American painter (c. 1872–1941)

Virginia Hargraves Wood (married name: Virginia Hargraves Wood Goddard; c. 1872 – February 24, 1941) was an American painter, printmaker, illustrator, and teacher. She is best known for her painted portraits of women and children, and numerous book illustrations. Wood was one of the founder members of the Virginia Fine Arts Society in Alexandria.

== Early life and family ==
Virginia Hargraves Wood was born c. 1872 in Missouri, United States, to parents Clara Forsyth Hargraves and lawyer-turned-Confederate States Army Cpt. Charles E. Wood. She had eight siblings, including noted architect Waddy Butler Wood.

In 1930, she married lawyer Charles F. Goddard (1862–1954) in New York City. After marriage she primarily used her maiden name for her art career. However her niece (and Waddy's daughter) was also named Virginia Hargraves Wood at birth (her married name was Virginia Wood Riggs; 1906–?), also worked as a painter, and worked for the Works Progress Administration (WPA) post office mural project in Pennsylvania.

== Career ==
Wood attended classes in New York City, and Paris; and studied under artists John Singer Sargent, Charles Webster Hawthorne, Frank DuMond, and William Merritt Chase at the Chase School of Art (now Parsons School of Design).

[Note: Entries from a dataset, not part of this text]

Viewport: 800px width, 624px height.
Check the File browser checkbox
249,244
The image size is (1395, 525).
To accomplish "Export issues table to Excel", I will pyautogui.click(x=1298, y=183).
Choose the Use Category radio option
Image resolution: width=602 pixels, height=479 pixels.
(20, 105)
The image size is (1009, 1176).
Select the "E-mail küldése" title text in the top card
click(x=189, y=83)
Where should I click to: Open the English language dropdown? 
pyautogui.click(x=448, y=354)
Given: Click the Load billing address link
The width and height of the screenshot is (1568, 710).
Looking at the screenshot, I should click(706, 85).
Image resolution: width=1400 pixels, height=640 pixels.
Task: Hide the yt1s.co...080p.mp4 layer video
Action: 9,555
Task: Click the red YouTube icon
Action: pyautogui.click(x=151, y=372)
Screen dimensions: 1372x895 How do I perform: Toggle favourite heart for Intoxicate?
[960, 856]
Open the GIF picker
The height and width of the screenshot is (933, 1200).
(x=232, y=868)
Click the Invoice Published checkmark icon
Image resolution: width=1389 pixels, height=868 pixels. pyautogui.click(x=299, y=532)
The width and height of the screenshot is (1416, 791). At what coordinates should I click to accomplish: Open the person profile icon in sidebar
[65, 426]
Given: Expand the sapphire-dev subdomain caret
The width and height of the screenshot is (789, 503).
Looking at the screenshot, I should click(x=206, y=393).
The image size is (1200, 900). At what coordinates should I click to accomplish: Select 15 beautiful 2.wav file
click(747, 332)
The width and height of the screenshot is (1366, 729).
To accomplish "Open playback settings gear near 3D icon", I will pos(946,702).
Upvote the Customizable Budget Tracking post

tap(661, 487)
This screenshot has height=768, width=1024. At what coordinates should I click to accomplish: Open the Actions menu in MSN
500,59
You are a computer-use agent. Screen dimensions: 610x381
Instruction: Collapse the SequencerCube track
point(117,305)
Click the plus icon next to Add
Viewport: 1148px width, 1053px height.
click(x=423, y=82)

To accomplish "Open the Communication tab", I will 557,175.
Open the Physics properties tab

While studying in Paris, she visited a friend in London and became in-demand for her portrait work. Sitters for her portraits included Lady Anglesey, various works for the Seth Barton French family, and portraits of the four daughters of George Jay Gould. Wood also painted a noted portrait of Gertrude Stein in her older age.

She maintained an art studio in New York City. Wood also worked at Hawthorne's Cape Cod School of Art in Provincetown; and was a frequent guest at the Caroline M. Bell studio school in Mattituck in Long Island, New York. She was a member of the American Federation of Arts (AFA).

== Death and legacy ==
In her later life she moved to Mattituck. She died after an extended illness on February 24, 1941, while staying at her sister-in-laws house (and her childhood home) at Spring Hill in Ablemarle County near Ivy, Virginia.